═══ SOURCE DATA ═══

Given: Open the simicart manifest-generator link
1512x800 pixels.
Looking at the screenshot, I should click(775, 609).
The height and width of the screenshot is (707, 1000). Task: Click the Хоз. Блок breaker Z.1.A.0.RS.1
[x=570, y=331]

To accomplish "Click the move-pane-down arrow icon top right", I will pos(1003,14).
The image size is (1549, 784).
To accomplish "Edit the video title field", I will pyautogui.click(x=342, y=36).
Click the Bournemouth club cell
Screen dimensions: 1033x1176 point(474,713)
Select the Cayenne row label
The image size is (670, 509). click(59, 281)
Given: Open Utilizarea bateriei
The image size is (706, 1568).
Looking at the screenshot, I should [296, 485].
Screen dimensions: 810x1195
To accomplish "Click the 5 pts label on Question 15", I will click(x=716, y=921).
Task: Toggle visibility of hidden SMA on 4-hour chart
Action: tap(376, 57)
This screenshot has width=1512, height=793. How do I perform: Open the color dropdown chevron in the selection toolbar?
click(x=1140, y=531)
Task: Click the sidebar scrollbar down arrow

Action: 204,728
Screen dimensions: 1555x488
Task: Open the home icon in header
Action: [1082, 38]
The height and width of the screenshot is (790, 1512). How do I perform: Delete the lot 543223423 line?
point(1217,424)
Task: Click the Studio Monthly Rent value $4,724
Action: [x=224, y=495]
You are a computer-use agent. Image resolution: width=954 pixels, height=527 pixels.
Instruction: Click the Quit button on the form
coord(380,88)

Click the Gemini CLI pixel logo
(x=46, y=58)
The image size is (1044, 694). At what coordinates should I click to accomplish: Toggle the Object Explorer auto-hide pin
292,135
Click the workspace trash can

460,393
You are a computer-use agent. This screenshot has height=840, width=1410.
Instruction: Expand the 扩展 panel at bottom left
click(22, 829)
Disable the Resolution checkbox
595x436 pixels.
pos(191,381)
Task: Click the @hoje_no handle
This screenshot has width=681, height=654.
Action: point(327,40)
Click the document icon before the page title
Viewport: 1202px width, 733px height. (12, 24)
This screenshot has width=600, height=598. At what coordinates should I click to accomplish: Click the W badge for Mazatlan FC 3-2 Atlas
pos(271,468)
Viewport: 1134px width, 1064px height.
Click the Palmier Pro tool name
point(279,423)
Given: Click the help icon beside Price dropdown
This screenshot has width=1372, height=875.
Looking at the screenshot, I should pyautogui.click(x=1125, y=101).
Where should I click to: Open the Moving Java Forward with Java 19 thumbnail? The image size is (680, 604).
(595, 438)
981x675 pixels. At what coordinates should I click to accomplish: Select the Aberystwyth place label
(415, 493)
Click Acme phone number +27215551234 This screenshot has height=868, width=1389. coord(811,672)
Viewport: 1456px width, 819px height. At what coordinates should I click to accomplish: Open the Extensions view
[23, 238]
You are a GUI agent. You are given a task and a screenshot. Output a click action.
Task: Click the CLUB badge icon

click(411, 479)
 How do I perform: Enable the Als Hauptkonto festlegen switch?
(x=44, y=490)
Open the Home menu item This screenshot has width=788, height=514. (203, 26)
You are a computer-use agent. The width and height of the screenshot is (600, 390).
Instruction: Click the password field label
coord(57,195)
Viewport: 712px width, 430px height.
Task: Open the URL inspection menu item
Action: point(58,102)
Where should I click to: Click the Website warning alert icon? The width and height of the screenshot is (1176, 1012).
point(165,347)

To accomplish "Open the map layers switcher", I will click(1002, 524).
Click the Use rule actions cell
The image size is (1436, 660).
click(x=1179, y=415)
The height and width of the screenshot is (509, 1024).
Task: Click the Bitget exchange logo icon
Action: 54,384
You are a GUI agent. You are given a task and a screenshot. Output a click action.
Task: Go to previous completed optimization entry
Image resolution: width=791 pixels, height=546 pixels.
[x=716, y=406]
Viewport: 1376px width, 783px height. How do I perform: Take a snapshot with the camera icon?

═══

Put the lines of the listing, from its first line through the line containing "Looking at the screenshot, I should [296, 485].", into a Markdown table with the columns Row and Text, numbering each line in Row and omitting blank lines.

| Row | Text |
|---|---|
| 1 | Given: Open the simicart manifest-generator link |
| 2 | 1512x800 pixels. |
| 3 | Looking at the screenshot, I should click(775, 609). |
| 4 | The height and width of the screenshot is (707, 1000). Task: Click the Хоз. Блок breaker Z.1.A.0.RS.1 |
| 5 | [x=570, y=331] |
| 6 | To accomplish "Click the move-pane-down arrow icon top right", I will pos(1003,14). |
| 7 | The image size is (1549, 784). |
| 8 | To accomplish "Edit the video title field", I will pyautogui.click(x=342, y=36). |
| 9 | Click the Bournemouth club cell |
| 10 | Screen dimensions: 1033x1176 point(474,713) |
| 11 | Select the Cayenne row label |
| 12 | The image size is (670, 509). click(59, 281) |
| 13 | Given: Open Utilizarea bateriei |
| 14 | The image size is (706, 1568). |
| 15 | Looking at the screenshot, I should [296, 485]. |